BEIJING — At least 46 people were reported killed and 16 missing in a 6.8 magnitude earthquake that shook China’s southwestern province of Sichuan on Monday, triggering landslides and shaking buildings in the provincial capital of Chengdu, whose 21 million residents are already under a COVID-19 lockdown.

China Earthquake Networks Center reported that the earthquake struck Luding’s mountainous areas shortly after noon.

Sichuan is a city that lies on the Tibetan Plateau’s edge. It experiences earthquakes regularly. At least four were killed in two earthquakes that struck June.

In the Tibetan autonomous Prefecture of Garze in Tibet, power was cut and buildings were damaged. 29 people died in that incident. The official Xinhua News Agency Tuesday reported that tents had been set up to accommodate more than 50,000 persons who were being evacuated from houses made uninhabitable by the earthquake.

CCTV showed rescue teams pulling a woman out of a Moxi home that had collapsed. Most of Moxi buildings are built from brick and wood. There were around 150 victims with various degrees of injury.

Authorities had earlier reported seven deaths in Luding County and fourteen more in the neighboring Shimian counties to the south. The Hailuogou Scenic Area is a forest reserve and glacier, where three of the victims were employees.


Rescuers rescue trapped people from Mozigou Village on September 5, 2022 at Luding County in Garze Tibetan Autonomous Prefecture. Sichuan

VCG/VCG through Getty Images

CCTV reported that authorities also received reports of stones and soil being thrown from the mountainsides. This caused power outages and damage to houses.

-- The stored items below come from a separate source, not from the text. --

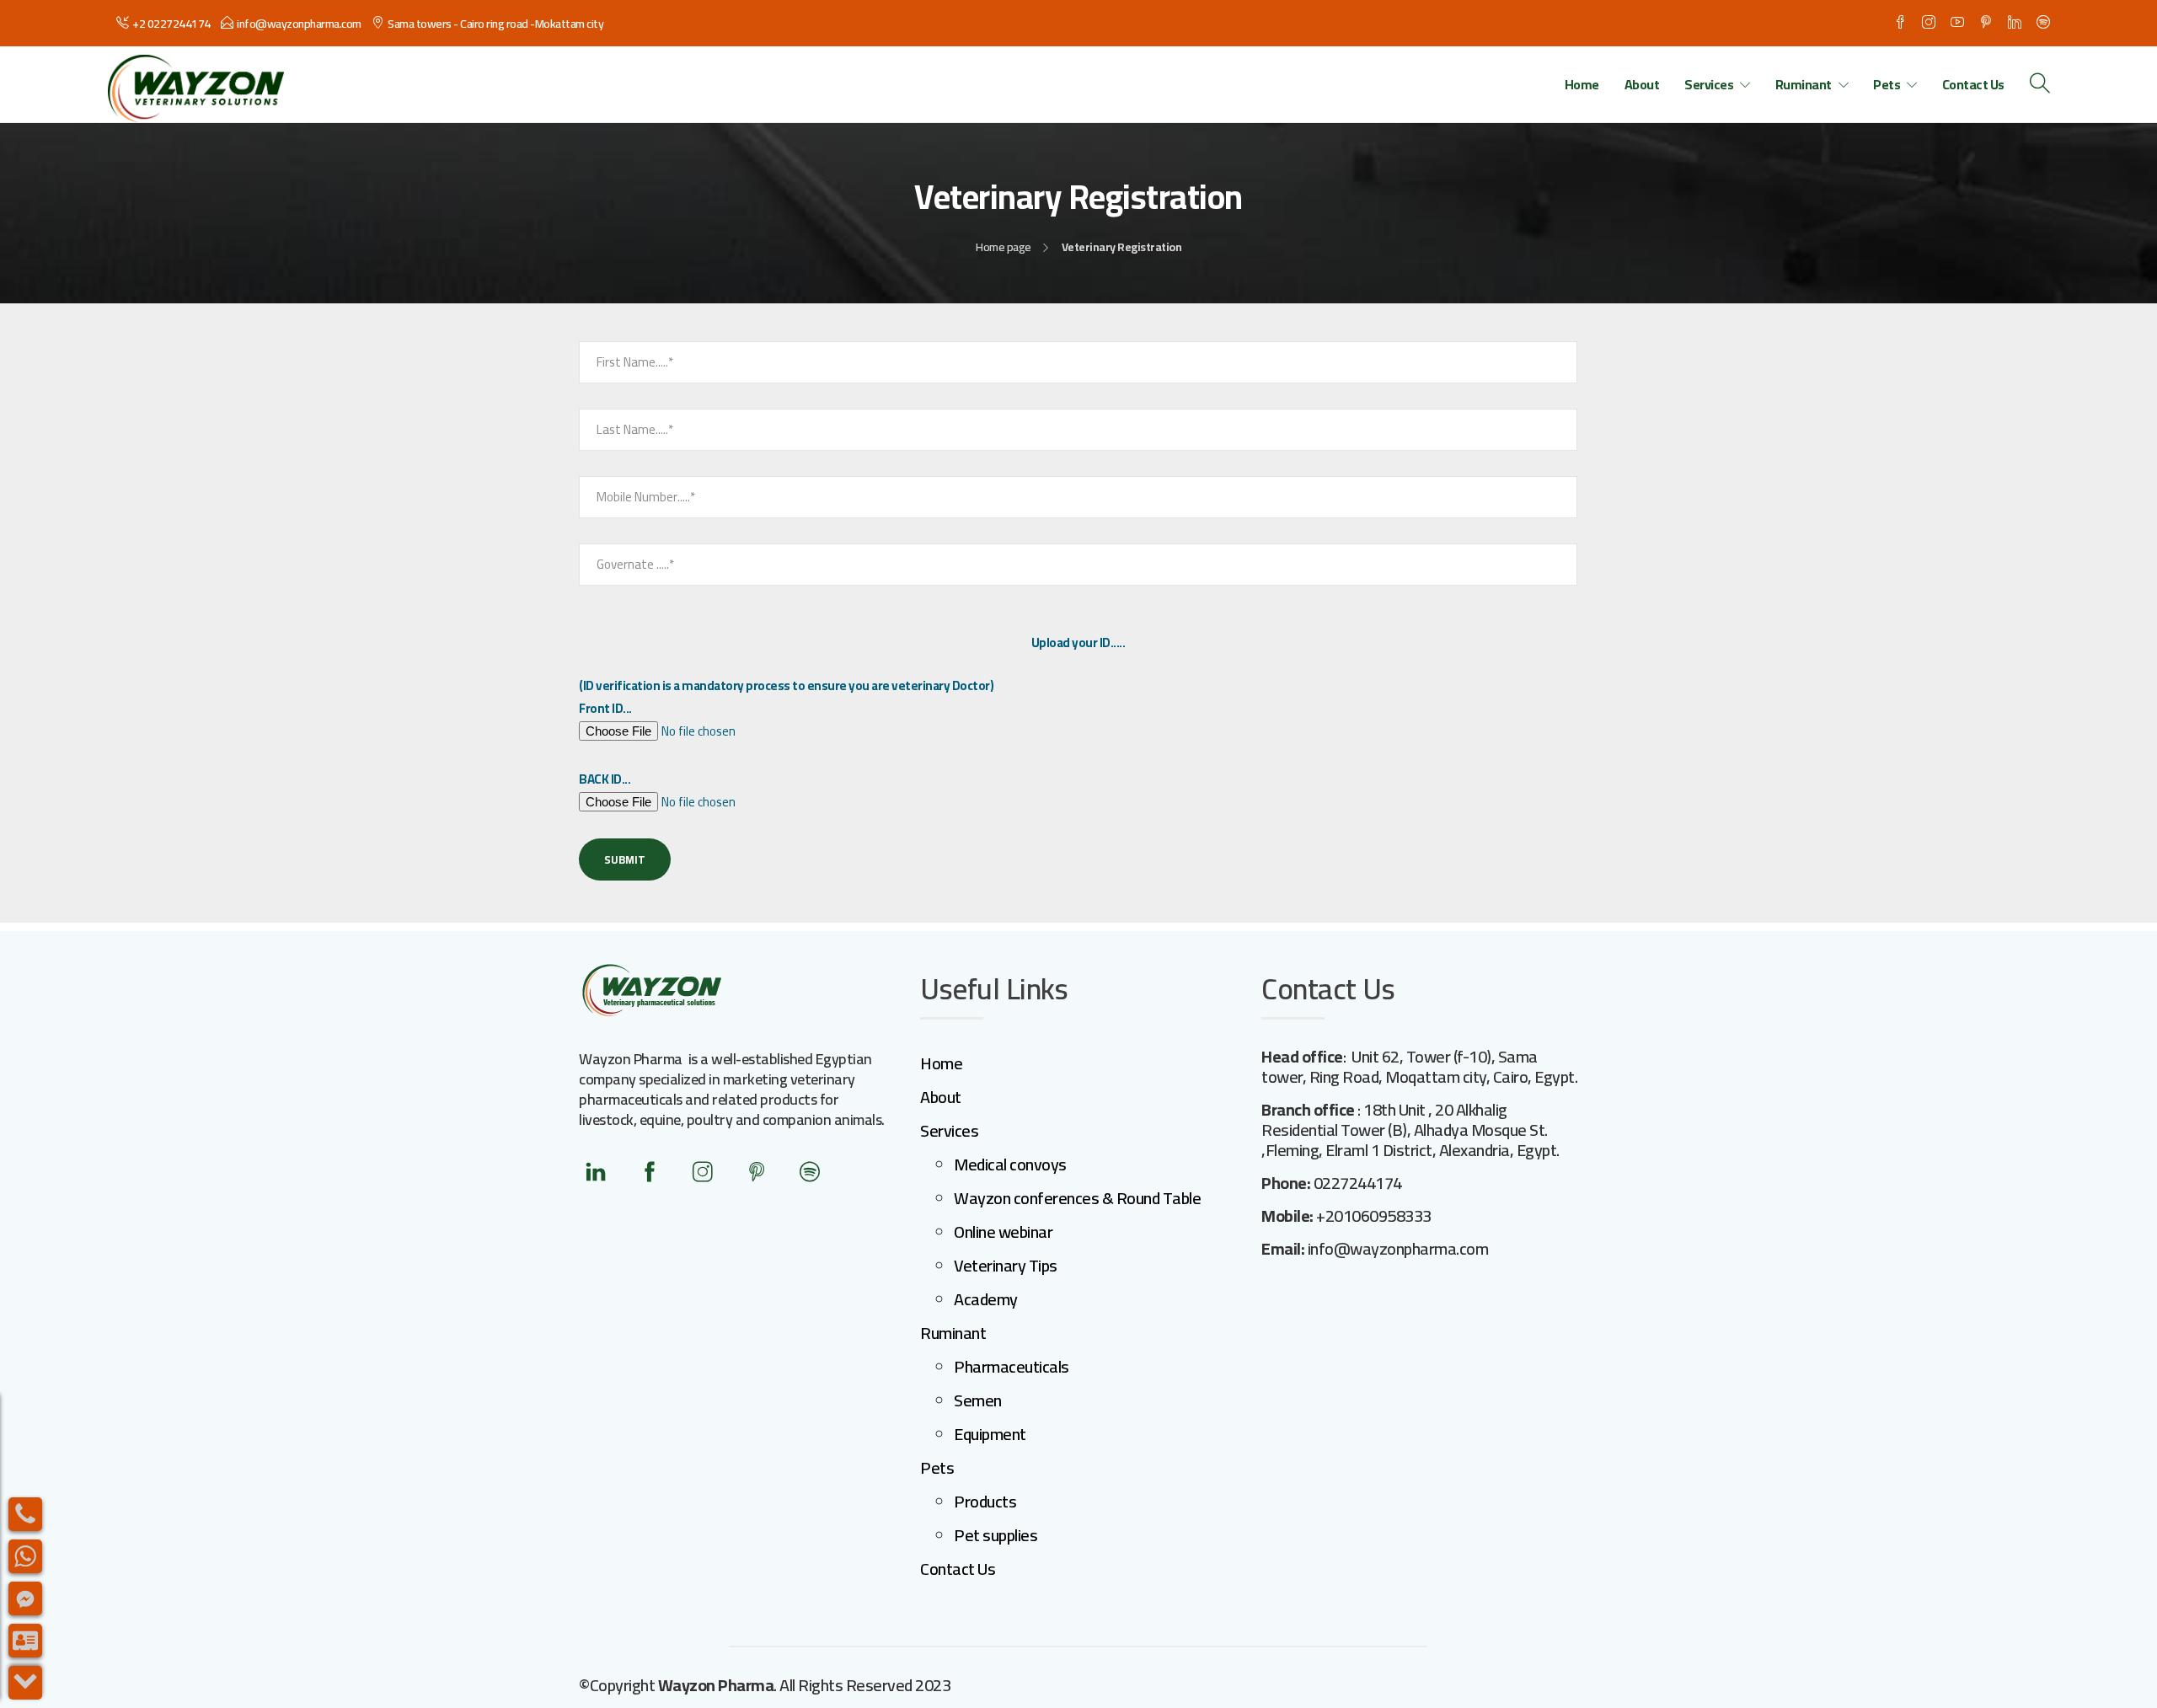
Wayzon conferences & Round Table (1077, 1197)
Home (1582, 84)
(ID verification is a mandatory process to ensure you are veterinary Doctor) (786, 685)
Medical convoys (1010, 1164)
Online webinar (1003, 1231)
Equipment (990, 1433)
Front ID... (605, 708)
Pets (1886, 84)
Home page (1003, 247)
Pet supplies (995, 1534)
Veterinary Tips (1005, 1265)
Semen (978, 1400)
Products (985, 1501)
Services (1708, 84)
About (1642, 84)
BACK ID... (604, 779)
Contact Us (1973, 84)
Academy (986, 1298)
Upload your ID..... (1078, 642)
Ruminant (1803, 84)
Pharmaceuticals (1011, 1366)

The Ministry of Emergency Management stated that a landlide caused a blockage of a rural highway and left it with boulders.

In Chengdu 200 km (125 miles) from the epicenter, buildings shook. Jiang Danli, a resident said that she was forced to hide under a desk in her apartment on the 31st floor for five minutes. Fearful of any aftershocks, many of her neighbours raced downstairs.

“There was a strong earthquake in June, but it wasn’t very scary. This time I was really scared, because I live on a high floor and the shaking made me dizzy,” she told The Associated Press.

The earthquake and lockdown follow a heat wave and drought that led to water shortages and power cuts due to Sichuan’s reliance on hydropower. That comes on top of the latest major lockdown under China’s strict “zero-COVID” policy.

The past two months in Chengdu “have been weird,” Jiang said.

The U.S. Geological Survey recorded a magnitude of 6.6 for Monday’s quake at a relatively shallow depth of 10 kilometers (6 miles). Sometimes, preliminary measurements from different agencies differ slightly.

China’s deadliest earthquake in recent years was a 7.9 magnitude quake in 2008 that killed nearly 90,000 people in Sichuan. It devastated schools, towns and villages outside Chengdu. This led to years of work to build stronger materials.